Start of Block
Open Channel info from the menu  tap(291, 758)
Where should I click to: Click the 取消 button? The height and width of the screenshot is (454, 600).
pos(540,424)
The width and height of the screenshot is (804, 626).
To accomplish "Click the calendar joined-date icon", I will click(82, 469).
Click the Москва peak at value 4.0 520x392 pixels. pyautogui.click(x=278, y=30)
End of Block
Start of Block
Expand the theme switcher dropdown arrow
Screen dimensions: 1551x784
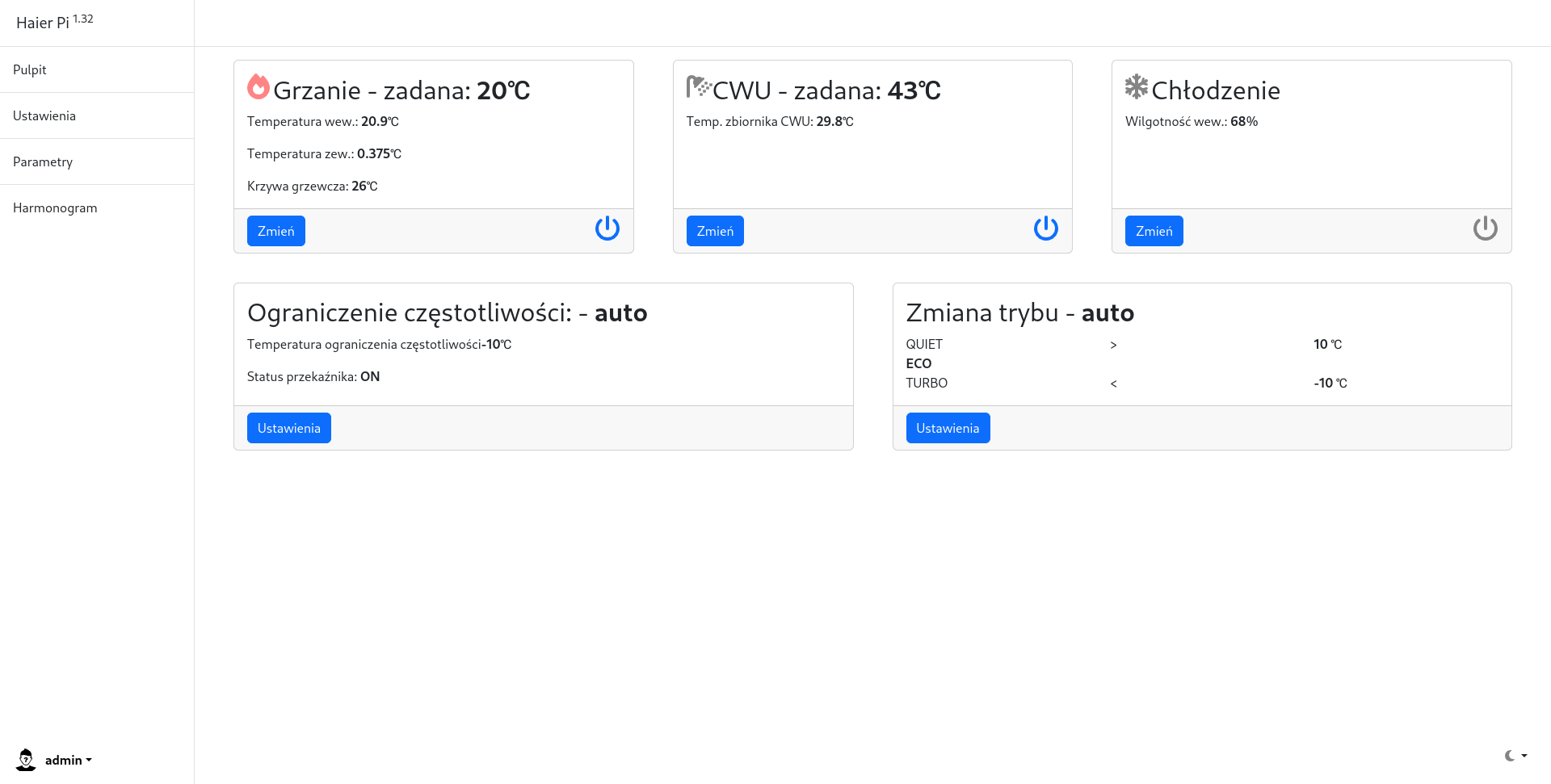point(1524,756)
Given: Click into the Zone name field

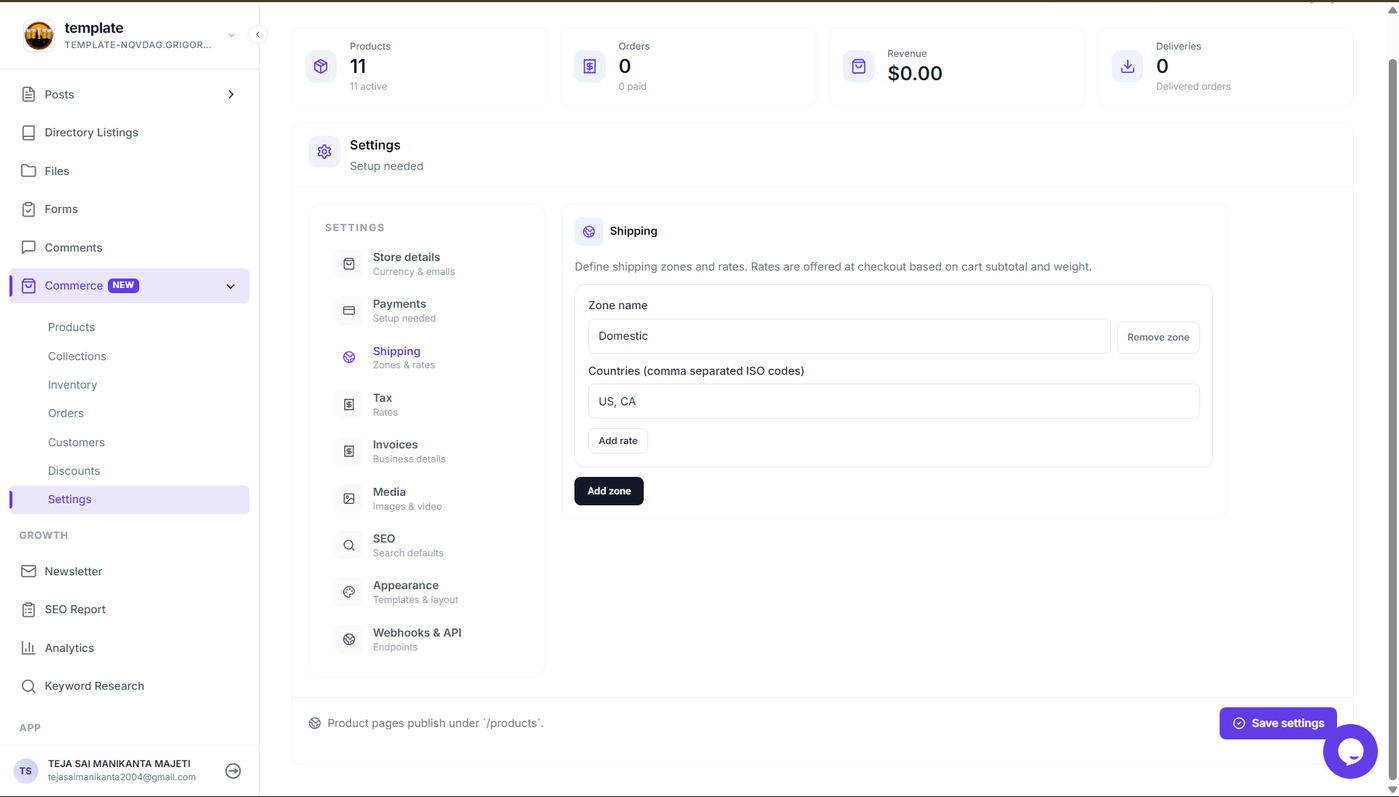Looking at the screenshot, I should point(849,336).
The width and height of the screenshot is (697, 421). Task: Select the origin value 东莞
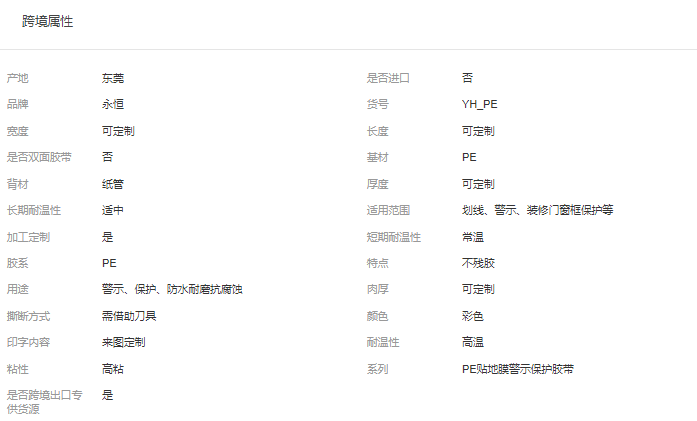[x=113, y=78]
End of Block
### EXERCISE DETAILS
From the records above, copy only the lines starting with the line that holds "Where should I" and going on through the line that holds "Click the Москва", exactly as written.

### RESPONSE AREA
Where should I click to: Click the 取消 button? The height and width of the screenshot is (454, 600).
pos(540,424)
The width and height of the screenshot is (804, 626).
To accomplish "Click the calendar joined-date icon", I will click(82, 469).
Click the Москва peak at value 4.0 520x392 pixels. pyautogui.click(x=278, y=30)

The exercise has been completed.